Un’indagine di Federazione Moda Italia

Un gennaio a tinte fosche per lo shopping (-41%)

Un mese di gennaio drammatico per il mondo della moda, che neanche i saldi sono riusciti a rianimare. Questo lo scenario che emerge da un’indagine di Federazione Moda Italia-Confcommercio, condotta tra i titolari dei negozi italiani. Il comparto avrebbe subito una contrazione del 41,1% rispetto all’analogo periodo dell’anno precedente, riferita ad abbigliamento, calzature e accessori.

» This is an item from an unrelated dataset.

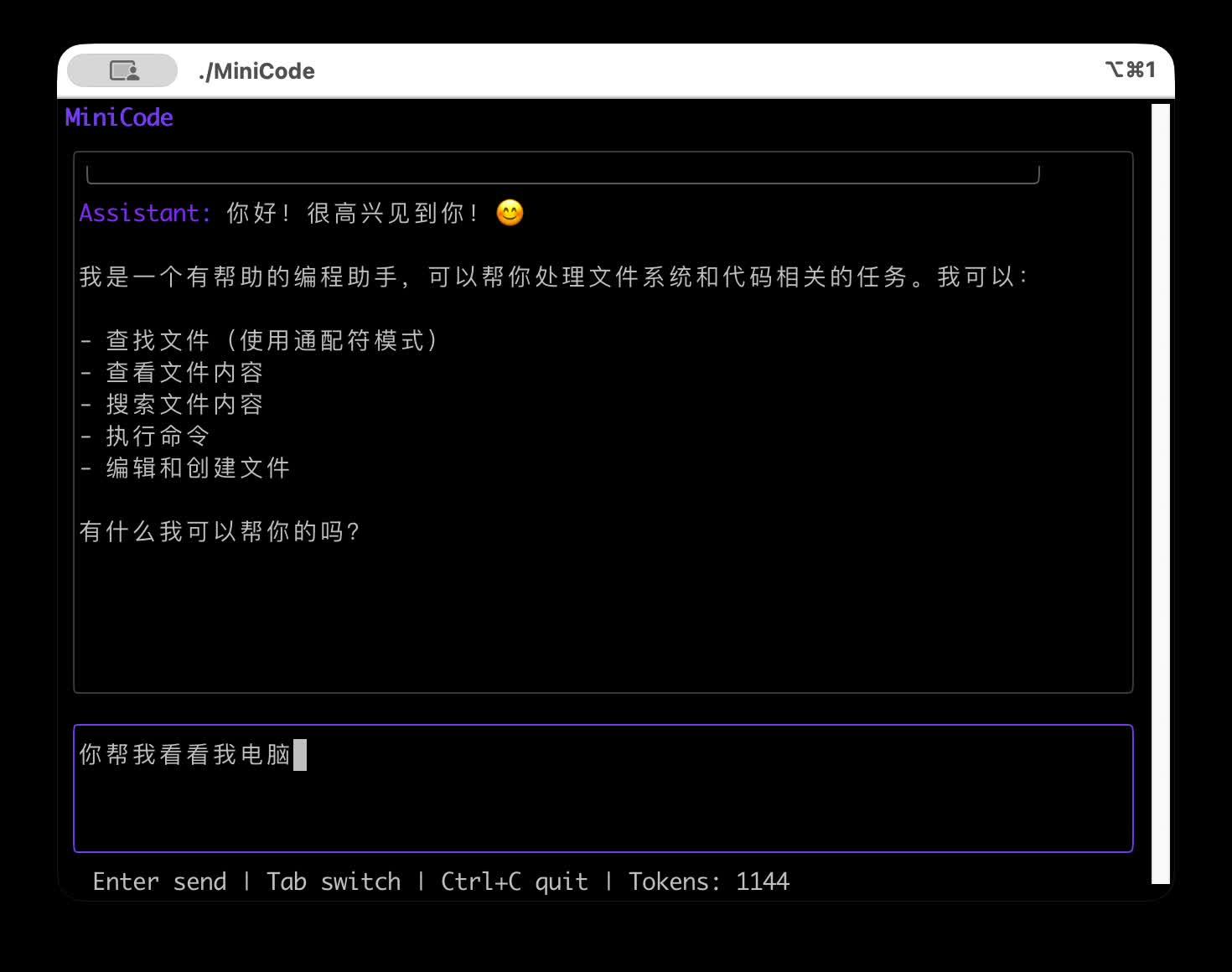Click the 查看文件内容 list item
The width and height of the screenshot is (1232, 972).
[184, 372]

L'88,9% dei negozi, rivela il sondaggio, ha dichiarato di avere registrato un calo delle vendite rispetto al gennaio del 2020, il 7,7% non ha riscontrato variazioni, mentre solo il 3,4% ha parlato di incrementi.

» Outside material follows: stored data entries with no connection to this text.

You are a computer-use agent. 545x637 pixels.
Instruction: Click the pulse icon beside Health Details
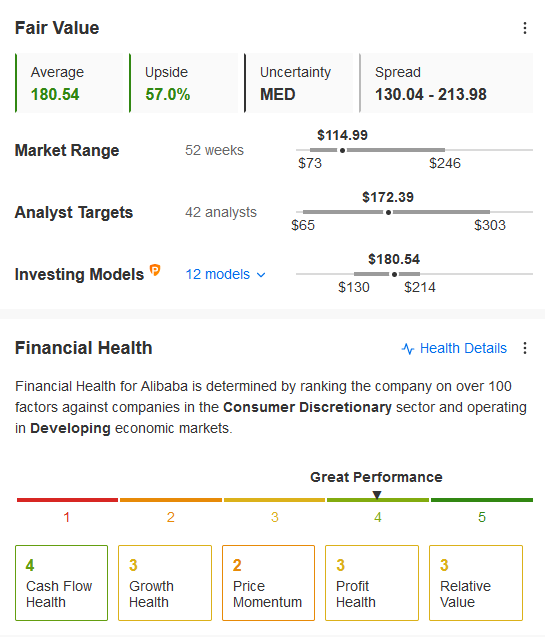[408, 349]
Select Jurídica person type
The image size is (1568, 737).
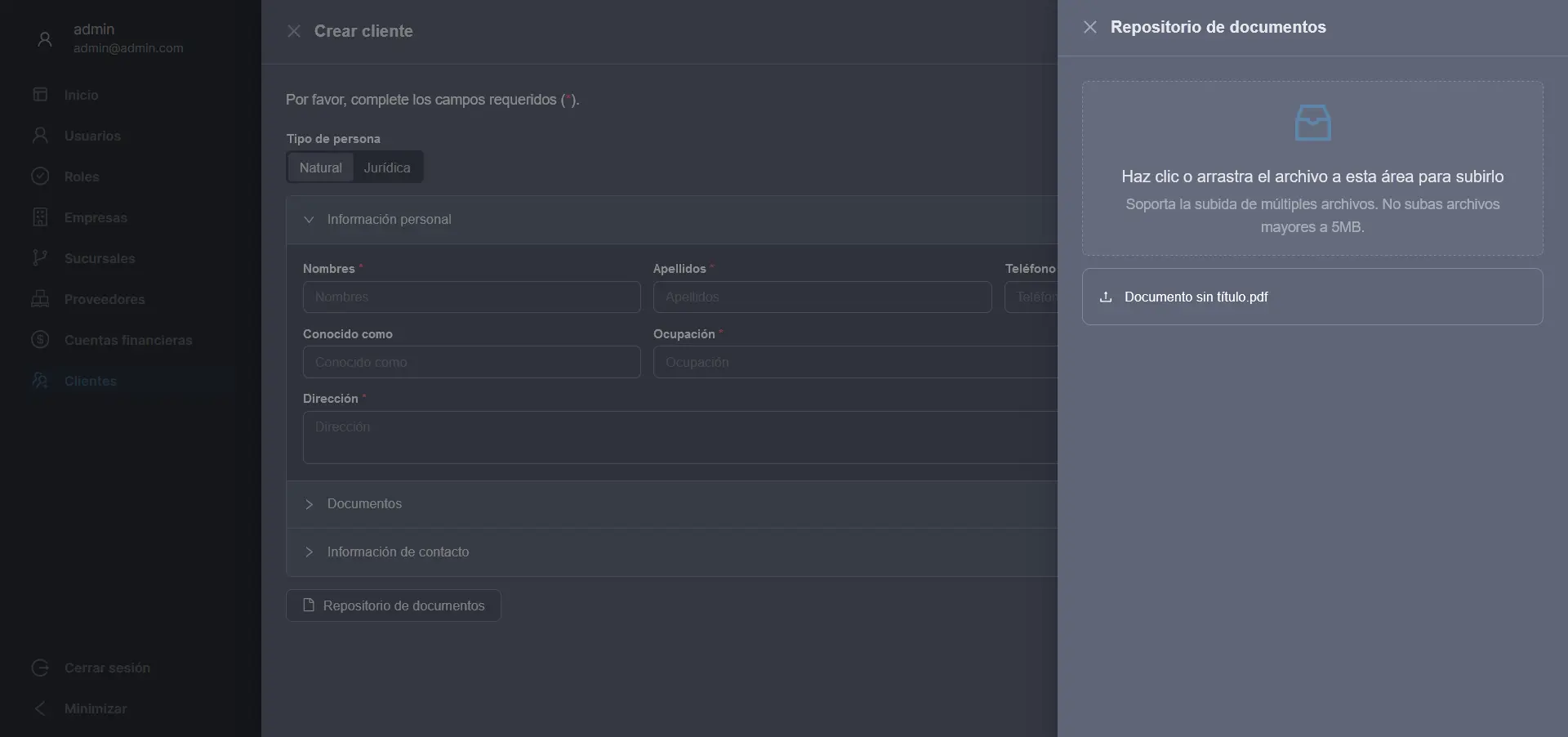tap(387, 168)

«Nessun segnale di miglioramento per le vendite dei negozi del settore moda nel mese di gennaio di quest'anno su gennaio 2020. Solo nel weekend appena trascorso, con l'Italia in zona gialla quasi ovunque, in particolare nella giornata di sabato, abbiamo visto qualche segnale ma solo nei posti dove c'è stato bel tempo», è il commento di Massimo Torti, segretario generale di Federazione Moda Italia. 

Nel mese in oggetto il 45% delle imprese ha dichiarato un calo tra il 50% e il 90% delle vendite rispetto al gennaio del 2020. 

Sullo scenario pesano senza dubbio i giorni di chiusura agli inizi di gennaio. Limitazioni e lockdown che invece non hanno toccato gli esercizi che distribuiscono beni essenziali.

Ad aumentare il carico lo smart working, che ha cambiato le abitudini di acquisto dei consumatori, ma soprattutto il minore reddito disponibile in generale e l’assenza dei turisti.

Mentre l’abbigliamento formale continua a soffrire, homewear e leisurewear sono stati risparmiati e hanno registrato aumenti nelle vendite. 

Tra i settori più penalizzati, ha puntualizzato Torti, ci sono «il dettaglio e l'ingrosso moda che, tra l'altro, non è stato indennizzato. Poi anche gli abiti da cerimonia, soprattutto al Centro-sud, non si sono più venduti perché non si può partecipare a eventi, feste e banchetti. Un ultimo settore dimenticato è quello dei negozi di camicie e maglieria che, nonostante abbiano lo stesso codice Ateco dei punti vendita di biancheria intima, sono stati costretti a chiudere dal Dpcm del 3 novembre, ma ingiustamente ed inspiegabilmente sono ancora senza indennizzi».

Torti ha poi sottolineato l’importanza che tutte le attività possano riaprire, «nel rispetto della situazione sanitaria». Perché «i nostri negozi risentono dell'attrattività di un bar o di un ristorante sulla zona». 

c.me.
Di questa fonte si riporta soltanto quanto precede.